3 point ballast has the advantage of transferring weight from the front axle to rear, which is arguably an advantage over wheel weights or liquid ballast for loader work. That may or may not be intuitive, but the physics of that has been beat to death in several other threads.
Wheel weights and liquid ballast are better for increased traction. (A 550lb box blade is decent counterweight for loader work but does nothing to increase traction when it’s on the ground cutting dirt.)
Liquid ballast adds much more weight than wheel weights and is less expensive. Your wheels may or may not have the option of weights. (Check the OM for your model for details.)
Liquid ballast is better at increasing stability due to having a COG lower than the axle in contrast to wheel weights which have COG at axle center. (A tractor tire “full” of liquid is ~75% liquid, 25% air by volume.)

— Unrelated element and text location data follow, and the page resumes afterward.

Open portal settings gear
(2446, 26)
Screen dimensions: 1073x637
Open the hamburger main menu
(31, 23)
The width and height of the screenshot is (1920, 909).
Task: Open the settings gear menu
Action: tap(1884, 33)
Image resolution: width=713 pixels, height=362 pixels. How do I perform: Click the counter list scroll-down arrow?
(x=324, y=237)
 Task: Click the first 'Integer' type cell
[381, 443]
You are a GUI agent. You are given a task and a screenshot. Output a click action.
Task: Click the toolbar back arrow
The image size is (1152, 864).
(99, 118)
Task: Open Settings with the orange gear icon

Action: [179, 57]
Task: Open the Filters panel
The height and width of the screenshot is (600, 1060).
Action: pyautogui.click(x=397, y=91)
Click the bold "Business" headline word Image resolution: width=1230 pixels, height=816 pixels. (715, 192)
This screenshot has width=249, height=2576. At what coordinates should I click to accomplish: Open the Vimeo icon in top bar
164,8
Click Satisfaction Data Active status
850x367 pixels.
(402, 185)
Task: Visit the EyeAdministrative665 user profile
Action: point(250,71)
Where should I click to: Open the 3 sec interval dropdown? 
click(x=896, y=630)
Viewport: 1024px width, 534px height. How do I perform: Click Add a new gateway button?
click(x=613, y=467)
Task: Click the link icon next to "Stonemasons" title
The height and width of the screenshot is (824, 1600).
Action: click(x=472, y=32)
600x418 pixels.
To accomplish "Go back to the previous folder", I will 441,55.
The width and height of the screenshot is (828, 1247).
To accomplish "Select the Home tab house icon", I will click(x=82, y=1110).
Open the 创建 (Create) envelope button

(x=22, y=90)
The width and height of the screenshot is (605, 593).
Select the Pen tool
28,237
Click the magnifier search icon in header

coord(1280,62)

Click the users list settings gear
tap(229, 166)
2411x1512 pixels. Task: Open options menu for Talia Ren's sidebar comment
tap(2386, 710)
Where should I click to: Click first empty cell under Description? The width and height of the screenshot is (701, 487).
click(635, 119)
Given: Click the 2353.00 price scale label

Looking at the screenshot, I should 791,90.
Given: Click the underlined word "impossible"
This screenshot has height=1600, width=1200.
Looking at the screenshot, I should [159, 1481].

Tractors the size of ours are multi-use machines that are relatively light weight unballasted. They have options to add front weight, liquid, implements or dead weight (ballast box) on rear. They’re intended to be ballasted appropriately for the tasks you have for it. For some, that’s no ballast at all.
Sounds like your uses require adding weight to the rear. If you finish mow with it or have some other task where you need it light at times, I would suggest a ballast box or some heavy implement you can put on the three point for loader work and remove for finish mowing, etc. If you don’t have a task which requires the rear to be light, I’d fill the rears, see how it performs, and add weight to the 3 point as needed.
YMMV.
Hopefully someone with your model will weigh in with specifics of rear ballast needed to utilize full capacity of the loader.